One English master string file feeds AI translator agents per language. A separate per-language reviewer agent scores the output. A generator bakes .lproj bundles and pre-rendered marketing pages, with English fallback. The Worker handles custom vocabularies in a dedicated Cloudflare Container (Python with lingua, wordfreq, and MeCab), off the hot path, then applies them to transcription. Instant translate runs on gpt-oss-120b.
Every build goes through Apple notarization and stapling. Updates ship via Sparkle with an EdDSA-signed appcast and a SHA-256 integrity check on the download. Analytics Engine collects telemetry that an internal dashboard visualizes behind Cloudflare Access. We forward audio transiently for transcription and retain none of it by default. A training-corpus opt-in exists; consent is required twice.
A native Swift client streams Opus audio while the user is still talking. The audio reaches a Cloudflare Worker that handles key custody, telemetry, and geo-relay. The Worker forwards to a cloud ASR provider running Whisper large-v3-turbo. Text pastes at the cursor. A StatsCounter Durable Object, R2 buckets, and Analytics Engine sit behind the Worker.

One additional modifier turns dictation into translation. Hold ⌥ to dictate; hold ⌥+⌃ to translate while you speak. The user speaks in one language, the output lands at the cursor in another, in whichever Mac app is focused.
The pipeline reuses every layer described above. The streaming Opus path delivers audio to the Worker. Whisper large-v3-turbo transcribes with automatic source-language identification. gpt-oss-120b on the same edge route translates the transcript. The smart-insertion layer pastes at the cursor. No copy-paste, no separate UI, no extra round trip on the user's side. The engineering point is the composition: a single user gesture wires a multi-model pipeline (ASR plus LLM) through one edge route with no new UI surface.
Codebridge engineers ran every workstream alongside AI agents: translation fleets with per-language reviewers, multi-agent competitor research, agent-assisted design exploration, code review. The combination is why a senior team shipped 67 Apple-notarized production releases in three weeks.
Live in production for three weeks. The metrics below are what we measured in flight.
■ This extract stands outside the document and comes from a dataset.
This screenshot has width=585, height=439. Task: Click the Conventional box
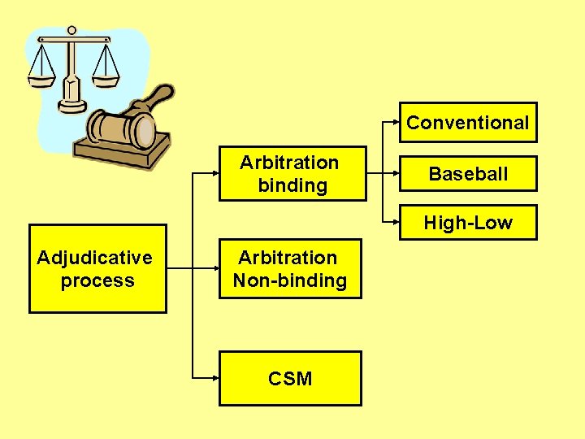tap(467, 123)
| Dimension | Market baseline | Lispr |
|---|---|---|
| Perceived latency | 1 to 3 s | ~300 ms |
| Download size | 150 to 200+ MB | 3.67 MB |
| Download to first dictation | 3+ min (install, account, model download) | under 60 s, no account |
| UI languages at launch | 1 | 34 to 35 (now 40) |
| Account required | Yes | No |
| Mobile-network reliability | Frequent silent failures | HTTP/2-only zone plus retry layer |
| Infra to run it | Servers and GPUs | 1 Cloudflare Worker, ~1 ms CPU/dictation |
| Release cadence | Weekly at best | ~3 production releases per day |
Ukraine 8,590 · Indonesia 7,690 · Germany 1,730 · Czech Republic 1,700 · USA 1,300 · Portugal 1,260 · United Arab Emirates 780. The geography validates the multilingual-gap hypothesis: users underserved by Apple's dictation offerings dominate the early traffic.
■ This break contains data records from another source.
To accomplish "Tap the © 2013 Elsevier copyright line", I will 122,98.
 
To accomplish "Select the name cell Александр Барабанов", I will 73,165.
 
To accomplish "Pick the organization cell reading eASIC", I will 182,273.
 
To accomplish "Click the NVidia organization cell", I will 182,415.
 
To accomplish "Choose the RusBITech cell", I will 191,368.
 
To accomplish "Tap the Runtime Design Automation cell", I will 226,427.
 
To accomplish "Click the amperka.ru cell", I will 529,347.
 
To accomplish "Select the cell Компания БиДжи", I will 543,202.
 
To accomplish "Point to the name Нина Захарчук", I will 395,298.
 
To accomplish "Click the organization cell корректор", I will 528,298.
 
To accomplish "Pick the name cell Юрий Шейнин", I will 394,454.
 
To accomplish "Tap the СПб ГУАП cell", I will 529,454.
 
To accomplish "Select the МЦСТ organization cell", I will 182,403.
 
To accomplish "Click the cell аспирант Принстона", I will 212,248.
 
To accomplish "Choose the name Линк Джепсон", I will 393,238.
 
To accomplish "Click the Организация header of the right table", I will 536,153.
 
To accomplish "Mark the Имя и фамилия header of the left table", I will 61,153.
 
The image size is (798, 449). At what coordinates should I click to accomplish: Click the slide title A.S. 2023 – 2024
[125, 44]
p25: 272 ms · p50: 346 ms · p75: 441 ms · p90: 602 ms · p99: 1,251 ms.
The architecture pays the inference provider per call. The Worker handles relay, telemetry, and key custody at edge cost. Infrastructure cost scales linearly with active usage rather than with always-on GPU capacity, which is the architectural shape that lets a small operator run this at production scale.
Client memory and CPU footprint are instrumented but not stress-tested across hardware classes. Retry success on hostile networks is inferred from telemetry rather than from a controlled corpus. We do not retain lifetime audio-minutes by design, which costs us a metric we would otherwise report.
Windows release. On-device "race mode": local Apple SpeechAnalyzer running in parallel with cloud, first non-empty result wins. Per-device attestation.
iOS, built as a keyboard extension plus container app. Optional AI formatting pass. Possible single-user Pro tier.
Android, via overlay plus AccessibilityService.